A cycle that is 20% faster than the previous one:

```
public unsafe int SumUnrolled(ReadOnlySpan<int> source)
{
int result = 0;
int i = 0;
int lastBlockIndex = source.Length - (source.Length % 4);
// Pin source so we can elide the bounds checks
fixed (int* pSource = source)
{
while (i < lastBlockIndex)
{
result += pSource[i + 0];
result += pSource[i + 1];
result += pSource[i + 2];
result += pSource[i + 3];
i += 4;
}
while (i < source.Length)
{
result += pSource[i];
i += 1;
}
}
return result;
}
```

And how is this speed achieved? Ok, I agree that disabling array bounds checking improves performance.
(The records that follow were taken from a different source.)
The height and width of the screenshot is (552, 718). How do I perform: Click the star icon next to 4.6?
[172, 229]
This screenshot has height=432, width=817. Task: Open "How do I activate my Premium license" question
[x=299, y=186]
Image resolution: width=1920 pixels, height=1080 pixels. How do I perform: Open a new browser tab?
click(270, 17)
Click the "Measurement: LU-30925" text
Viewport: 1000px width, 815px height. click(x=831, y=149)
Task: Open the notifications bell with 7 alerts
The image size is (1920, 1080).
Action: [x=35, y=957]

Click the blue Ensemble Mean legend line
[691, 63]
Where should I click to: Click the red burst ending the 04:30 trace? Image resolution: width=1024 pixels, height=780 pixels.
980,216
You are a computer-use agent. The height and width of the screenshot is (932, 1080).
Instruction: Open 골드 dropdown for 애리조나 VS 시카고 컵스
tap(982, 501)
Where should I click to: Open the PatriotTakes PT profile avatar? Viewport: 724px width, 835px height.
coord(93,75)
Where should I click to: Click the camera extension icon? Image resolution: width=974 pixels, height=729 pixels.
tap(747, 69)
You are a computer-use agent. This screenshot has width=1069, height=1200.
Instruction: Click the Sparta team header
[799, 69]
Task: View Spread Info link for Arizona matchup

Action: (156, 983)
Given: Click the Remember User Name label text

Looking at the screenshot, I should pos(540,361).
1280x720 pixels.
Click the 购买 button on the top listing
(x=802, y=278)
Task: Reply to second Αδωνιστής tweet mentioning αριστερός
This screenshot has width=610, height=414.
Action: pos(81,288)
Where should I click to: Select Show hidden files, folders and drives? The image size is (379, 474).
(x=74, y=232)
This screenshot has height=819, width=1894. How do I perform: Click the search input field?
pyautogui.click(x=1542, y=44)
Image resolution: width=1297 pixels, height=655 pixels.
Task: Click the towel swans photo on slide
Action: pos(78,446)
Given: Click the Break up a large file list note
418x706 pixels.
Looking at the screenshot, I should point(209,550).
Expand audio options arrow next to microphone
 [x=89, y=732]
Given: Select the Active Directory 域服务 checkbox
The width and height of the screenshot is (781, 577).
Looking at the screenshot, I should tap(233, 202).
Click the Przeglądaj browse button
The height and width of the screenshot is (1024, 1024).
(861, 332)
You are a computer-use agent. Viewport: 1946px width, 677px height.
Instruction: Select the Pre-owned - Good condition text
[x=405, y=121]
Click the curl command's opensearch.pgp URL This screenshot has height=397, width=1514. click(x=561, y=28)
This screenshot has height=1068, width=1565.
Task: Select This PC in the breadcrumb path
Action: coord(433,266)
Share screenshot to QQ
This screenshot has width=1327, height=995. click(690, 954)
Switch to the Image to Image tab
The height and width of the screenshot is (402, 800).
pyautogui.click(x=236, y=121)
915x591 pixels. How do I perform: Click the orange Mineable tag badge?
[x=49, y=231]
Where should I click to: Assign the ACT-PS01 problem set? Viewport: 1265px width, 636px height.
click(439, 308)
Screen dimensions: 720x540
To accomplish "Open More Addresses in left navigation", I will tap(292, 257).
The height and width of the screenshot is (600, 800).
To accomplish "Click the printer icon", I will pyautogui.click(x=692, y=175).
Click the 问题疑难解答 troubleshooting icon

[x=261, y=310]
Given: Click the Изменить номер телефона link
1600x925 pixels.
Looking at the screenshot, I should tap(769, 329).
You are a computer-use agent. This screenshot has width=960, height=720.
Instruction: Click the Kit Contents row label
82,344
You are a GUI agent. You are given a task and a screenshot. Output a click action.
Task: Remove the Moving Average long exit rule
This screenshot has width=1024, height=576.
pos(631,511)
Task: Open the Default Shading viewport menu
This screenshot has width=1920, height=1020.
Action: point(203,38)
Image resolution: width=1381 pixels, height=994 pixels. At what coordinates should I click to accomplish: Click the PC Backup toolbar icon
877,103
However, does it have any impact that several summations are performed at 1 iteration of the loop at a time?

Yes, most likely the number of jumps has decreased at a low level, but isn't the processor itself capable of solving this with the help of predictions and speculative execution?

## Answer:

In the article right before the listing it says:

Most modern processors can perform four addition operations in one cycle (under optimal conditions), as a result of which, with the correct "layout" of the code, you can sometimes improve performance, even in a single-threaded implementation.

The cores in modern processors contain multiple ALUs. Starting with Haswell, Intel processor cores contain four arithmetic calculators and four address blocks . Therefore, each core can perform four arithmetic micro-ops at the same time. And four memory access operations.

```
result += pSource[i + 0];
result += pSource[i + 1];
result += pSource[i + 2];
result += pSource[i + 3];
```

Here you have four indirect addresses, which load four address blocks, and four accumulator additions, which load four arithmetic blocks. Therefore, the ALU in the processor is maximally loaded.

In addition, there are four times fewer comparisons in the expanded loop, that is, four times fewer *extra instructions* in the ALU.